Plaintiff sued Defendant under FELA, which enables railroad employees to recover for injuries "resulting in whole or in part from the negligence" of the railroad or its agents." Campbell v. Nat'l R.R. Passenger Corp., 2008 WL 4367450, at *2 (N.D. Ill. 2008), citing 45 U.S.C. § 51. Because FELA is not a strict liability statute, plaintiffs still must prove the traditional common law elements of negligence, including: (1) foreseeability; (2) duty; (3) breach; and (4) causation. Williams v. Nat'l R.R. Passenger Corp., 161 F.3d 1058, 1062 (7th Cir. 1998); Fulk v. Ill. Cent. R.R. Co., 22 F.3d 120, 124 (7th Cir. 1994); Campbell, 2008 WL 4367450, at *2. "Critical to the FELA plaintiff's case is some evidence of a causal connection between the employer's negligence and the plaintiff's injury. Campbell, 2008 WL 4367450, at *3, citing Schmaltz v. Norfolk & W. Ry. Co., 896 F. Supp. 180, 182 (N.D. Ill. 1995). "[U]nless the connection is a kind that would be obvious to laymen, such as a broken leg from being struck by an automobile," expert testimony is required to establish the causal connection between the railroad's negligence and the injury at issue. Campbell, 2008 WL 4367450, at *3, quoting Schmaltz, 896 F. Supp. At 182.

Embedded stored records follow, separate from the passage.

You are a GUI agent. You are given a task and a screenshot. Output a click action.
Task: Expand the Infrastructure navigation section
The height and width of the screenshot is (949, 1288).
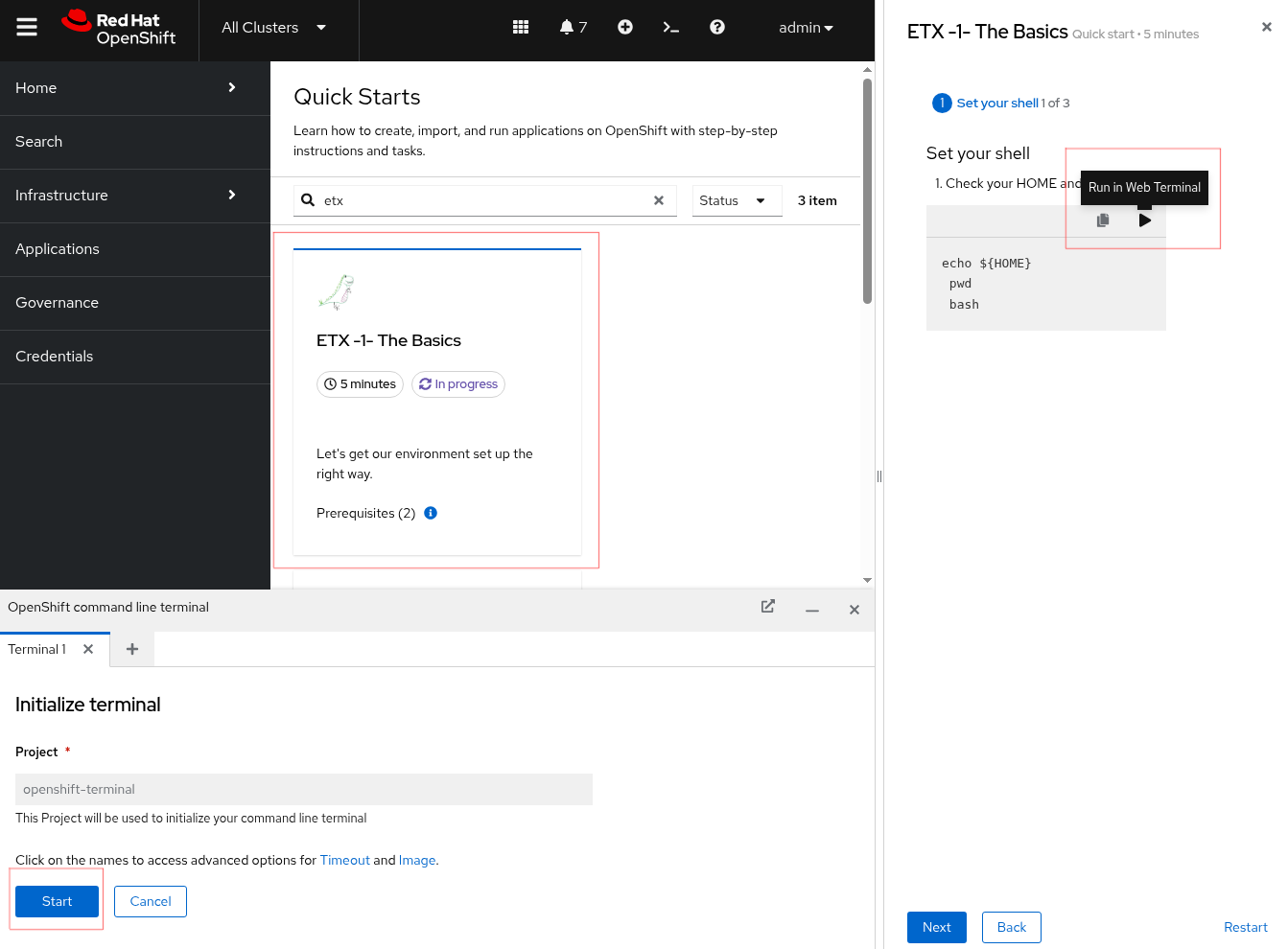pos(134,196)
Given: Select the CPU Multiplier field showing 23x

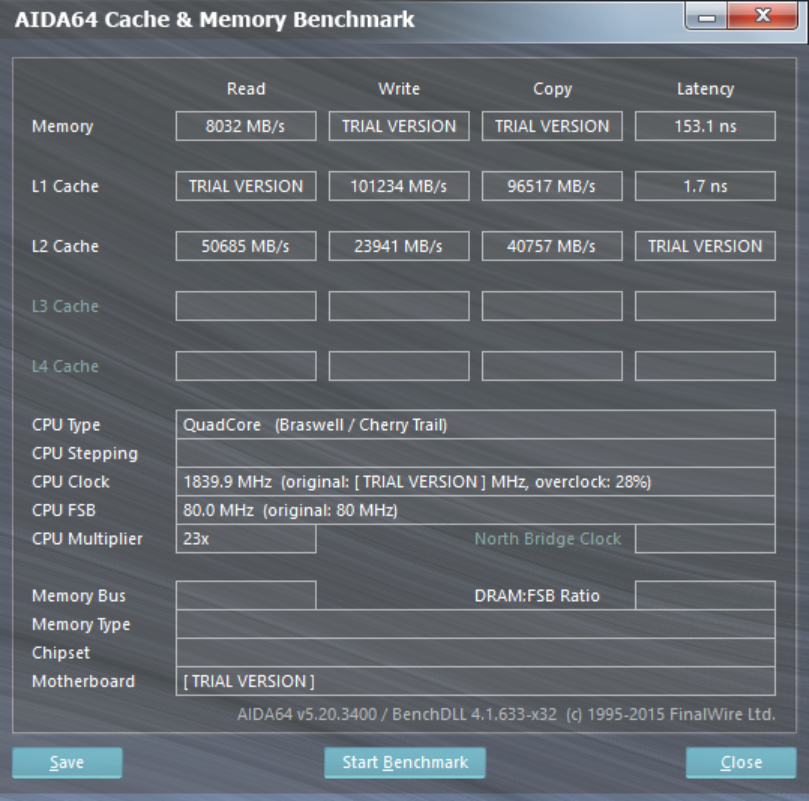Looking at the screenshot, I should 245,539.
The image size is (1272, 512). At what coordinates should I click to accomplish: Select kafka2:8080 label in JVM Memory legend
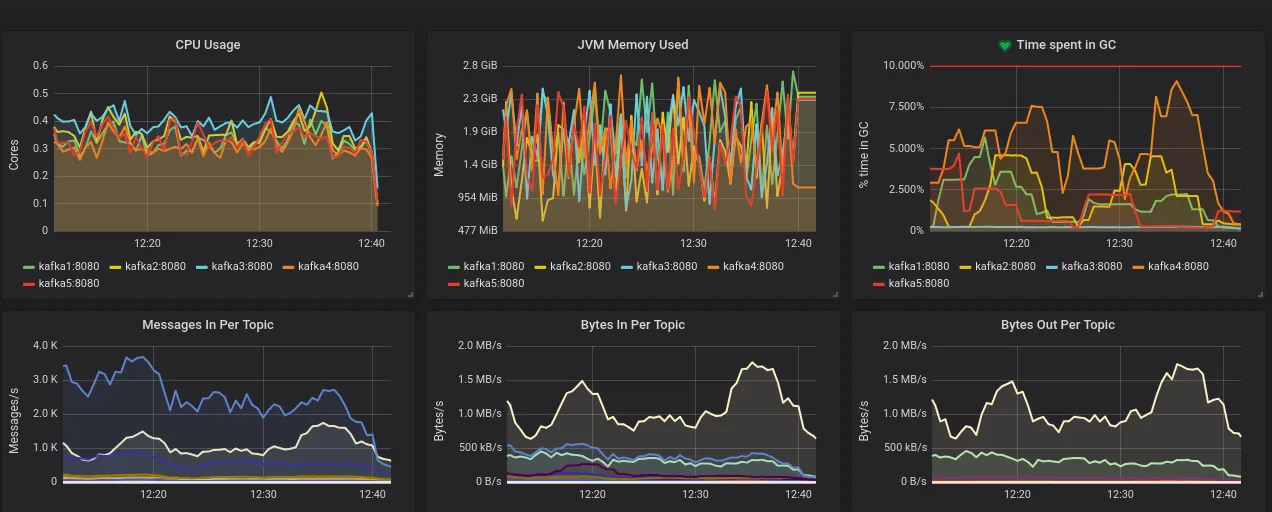point(580,266)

In this case, this court has ruled that Plaintiff's proffered expert testimony on the issue of causation is inadmissible. This court further concludes that the causal connection between Defendant's purported negligence and Plaintiff's alleged neck and back injuries are less than clear to a layman. See Campbell, 2008 WL 4367450, at *3. Therefore, because Plaintiff has failed to produce any admissible evidence to support a necessary element of his FELA claims, summary judgment is warranted. See Doty v. Ill. Cent. R. Co., 162 F.3d 460, 462-63 (7th Cir. 1998); Campbell, 2008 WL 4367450, at *4; Stasior, 19 F. Supp. 2d at 853; Zarecki, 914 F. Supp. at 1575; Schmaltz, 896 F. Supp. at 183.

III. REMAINING MOTIONS

Because this court has concluded that Defendant is entitled to judgment as a matter of law on Plaintiff's Complaint, this court does not need to consider Defendant's Motion for Partial Summary Judgment Regarding Ballast Claims (#31) or Defendant's Motions requesting a hearing regarding its Motions for Summary Judgment (#28, #33). Accordingly, these Motions are MOOT.

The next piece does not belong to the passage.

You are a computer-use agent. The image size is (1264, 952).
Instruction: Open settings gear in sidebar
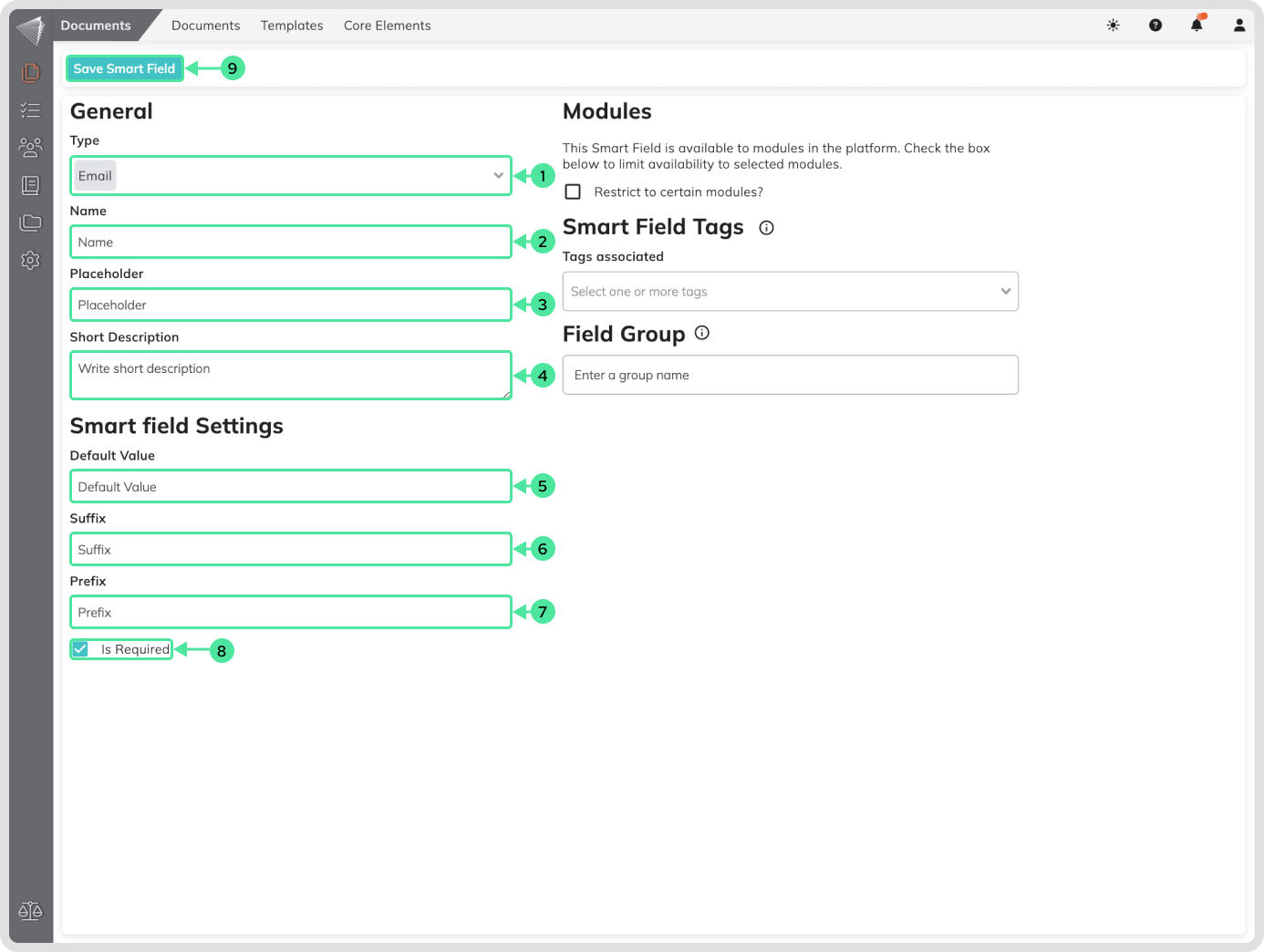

IT IS THEREFORE ORDERED THAT:

(1) Defendant's Motion to Bar Dr. Schoedinger and Dr. Dearnbarger from Giving Expert Causation Opinions (#29) is GRANTED.

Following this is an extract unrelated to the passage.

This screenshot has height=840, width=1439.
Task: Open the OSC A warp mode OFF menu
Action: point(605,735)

(2) Defendant's Motion for Summary Judgment for Lack of Causation Evidence (#26) is GRANTED. Judgment is entered in favor of Defendant and against Plaintiff on Plaintiff's Complaint (#2).

(3) Based upon this ruling, the remaining motions filed by Defendant (#28, #31, #33) are MOOT.

(4) This case is terminated. The final pretrial conference scheduled on July 30, 2009, at 1:30 p.m. and the jury trial scheduled on August 24, 2009, at 9:00 a.m. are hereby VACATED.